A white Surly Cross-Check leaning against a fence. It is built up with road gearing, a drop handlebar, full length hammered metal mudguards, a pannier rack and a Brooks saddle.
A Cross-Check in Chicago, 2011. Photo: vxla, Flickr.

For a bike as profoundly unflashy as the Cross-Check, they often stood out on the bike racks and signposts of cities in the way that they’d mutate from one Cross-Check to the next. Because they could be built up in any number of ways, they were, and tended to be beautifully flawed reflections of the humanity of those riding them as a result. The colours were never grabby – in fact, they were often drab – and the builds seldom high-end, but I’d argue there’s more to discover in the character of a bike with a weird blend of components and a milk crate cable-tied to a rack than some pristine, bland, big-brand bike. 
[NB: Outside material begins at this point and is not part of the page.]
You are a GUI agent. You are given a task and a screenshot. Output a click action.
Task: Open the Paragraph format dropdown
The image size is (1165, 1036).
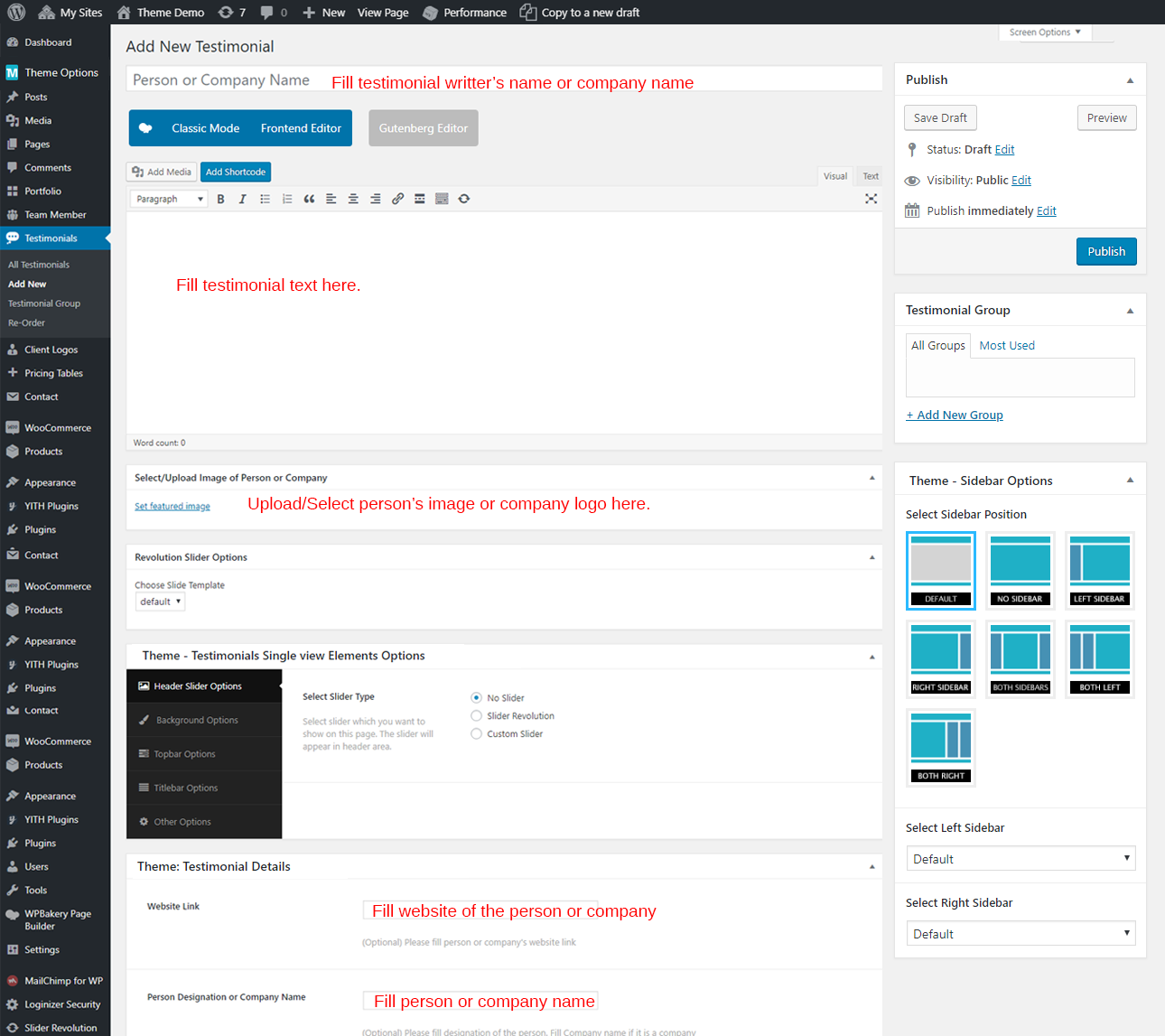coord(169,199)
Most importantly, they just kept going. For all the Cross-Checks that were crossing cities, there were plenty that crossed continents. They could be fixed pretty much everywhere for whatever might go wrong with them, which wasn’t much. What they lacked in performance, they made up for in practicality. They were optimised only in pursuit of what you would want in a bike like this: dependability, functionality, and reliability.

Detail shot of the top-tube of an Orange Surly Cross-check, showing the 'Cross-Check' logo.
Photo: Glory Cycles, Flickr. [You may remember Glory Cycles as the originator of the cycling world’s definitive ‘yo mama’ joke, so I’m surprised and pleased to encounter them again in this context]

I reached out to Surly with some questions – how many were sold over the years, what led to its demise, etcetera – but didn’t hear back. But in what seems to have become a communal outpouring of emotion from a certain slice of the bike riding pie, there are some things that I can glean: that it was a gateway bike for many people, that it made many people very happy, and that it will be missed. Beneath the above-linked posts there are tales of bikes passed down from parents to children, built with any number of configurations, painted and repainted, broken and repaired. The Surly Cross-Check in its constancy and variability was a reflection of life itself. This week, after almost a quarter century of existence, it ended – as all lives must.

For a basic steel bike, that’s a heck of a legacy.